The way that positive thinking is used by some people to spare themselves from having to listen to you, help you or really try to understand the reality of illness when you are seriously ill is something that comes up a lot in the chat groups for ill people I am a member of. On the surface they are being kind and offering you 'positive thoughts' but it is really about this serving their needs rather than yours.
Expressing legitimate anger is helpful and necessary. If you do this it passes quickly! Far better to vent for a little while to friends who understand than to repress all your feelings and so end up feeling unhappy far longer, in the end.
The chapter on positive thinking and illness was good but really only scratched the surface. I was somewhat disappointed by it as there was so much that could have been said on this topic and I'd have loved lots more comments on this topic to have been in the book. But then I am biased and this is a special interest subject of mine and probably this short chapter was more than enough for the average reader, so fair enough.

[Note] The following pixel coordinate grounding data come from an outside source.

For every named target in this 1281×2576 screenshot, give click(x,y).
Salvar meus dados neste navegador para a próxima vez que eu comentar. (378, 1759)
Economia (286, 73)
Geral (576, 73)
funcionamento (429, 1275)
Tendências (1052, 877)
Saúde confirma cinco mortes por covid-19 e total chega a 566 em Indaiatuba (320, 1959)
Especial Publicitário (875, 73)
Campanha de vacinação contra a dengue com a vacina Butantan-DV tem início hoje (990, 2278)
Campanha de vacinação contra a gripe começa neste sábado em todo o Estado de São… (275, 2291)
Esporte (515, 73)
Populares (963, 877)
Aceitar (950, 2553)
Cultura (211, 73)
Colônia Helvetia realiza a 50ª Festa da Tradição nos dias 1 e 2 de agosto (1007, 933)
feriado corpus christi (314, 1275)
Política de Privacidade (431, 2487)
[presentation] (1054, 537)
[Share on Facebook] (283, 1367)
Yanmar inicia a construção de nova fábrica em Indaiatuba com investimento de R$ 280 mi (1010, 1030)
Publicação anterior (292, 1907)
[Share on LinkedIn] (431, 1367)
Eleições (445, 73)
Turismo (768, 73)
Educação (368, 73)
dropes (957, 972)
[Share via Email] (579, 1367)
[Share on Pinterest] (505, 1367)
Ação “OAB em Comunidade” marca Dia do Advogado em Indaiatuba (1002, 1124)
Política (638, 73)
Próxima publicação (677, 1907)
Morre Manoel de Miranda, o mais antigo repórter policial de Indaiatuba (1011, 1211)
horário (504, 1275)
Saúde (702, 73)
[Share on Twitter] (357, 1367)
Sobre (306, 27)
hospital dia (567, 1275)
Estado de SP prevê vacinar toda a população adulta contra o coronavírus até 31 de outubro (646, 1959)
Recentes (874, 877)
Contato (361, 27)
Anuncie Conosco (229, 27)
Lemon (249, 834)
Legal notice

The way the author ties in positive thinking brainwashing to political apathy in the last chapter was very well done too and I couldn't agree more with her conclusions. As someone involved in trying to fire people up to participate in activism I absolutely find the 'nicey nicey at all costs' mindlessly positive attitude to be an enormous obstacle in effecting real positive change. Just enormous.
I highly recommend at least searching your local library for a copy of this book, it deserves to be widely read.